What do you need to start doing machine learning

Machine learning types are divided into three categories:

  • supervised, when learning process goes through building connections between known variables and known output data. In this case output value and variable create the labelled dataset. This machine learning  type  include algorithms like decision trees, regression analysis,neural networks and others.
  • unsupervised. Here some variables and output data are unclassified. The algorithm should create labels using unsupervised algorithms. One of the unsupervised algorithms is k-means clustering.
  • reinforcement. This machine learning category that constantly upgrade it’s model by using feedback from previous iterations. Standard reinforcement learning has measurebale criteria of performance, but the output here is graded.
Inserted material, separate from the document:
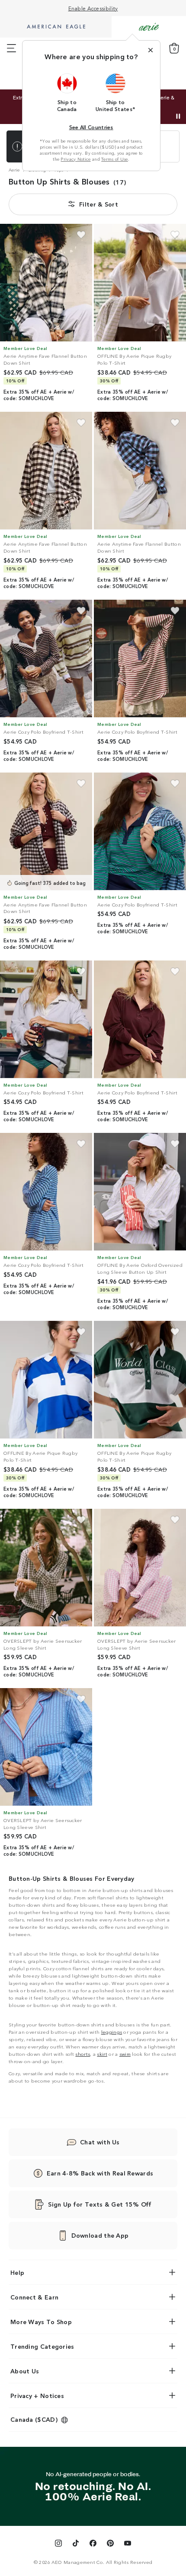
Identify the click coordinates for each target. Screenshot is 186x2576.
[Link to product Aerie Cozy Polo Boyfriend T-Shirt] (46, 659)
To start perform machine learning you will need set of input data or variables, programming language and libraries to process data,  algorithms and visualisation tools.

Important step for machine learning is data scrubbing, process of modifying and refining, deleting duplicate or incomplete data, that makes it more adjusted to work with. First step is selection of the most important features for our dataset.

Next step is row compression, when two or more rows can be reduced into one. The rows data can be text and numeric, that will make compression process more complicated. One-hot encoding is the process when text values can be converted into numerical values, that will make conversion process easier. Binning is the process of converting numeric data into True/False values.  Very often you can get a missing data in your dataset. Missing data should be approximated and there is a few techniques to do it: to use mode value, to use median value, or missing values can be removed from dataset.

Next step is to  mix the data to avoid any biases, and split it into training and test data. The test data should be around 20-30% of all data, and training data – 70-80%. After data is randomised, model should be applied to training data. Here model works with training data and  output data. As a result model will be able to analyse relationship between trained data and output data.

Further step is prediction accuracy analysis. The most frequently used method is measurement of mean absolute error. Here every prediction in the model examines with average error score.

Another important step, that can replace simple splitting data to training and testing one is cross validation, it can be exhaustive and non-exhaustive cross validation, that is maximises availability of training data.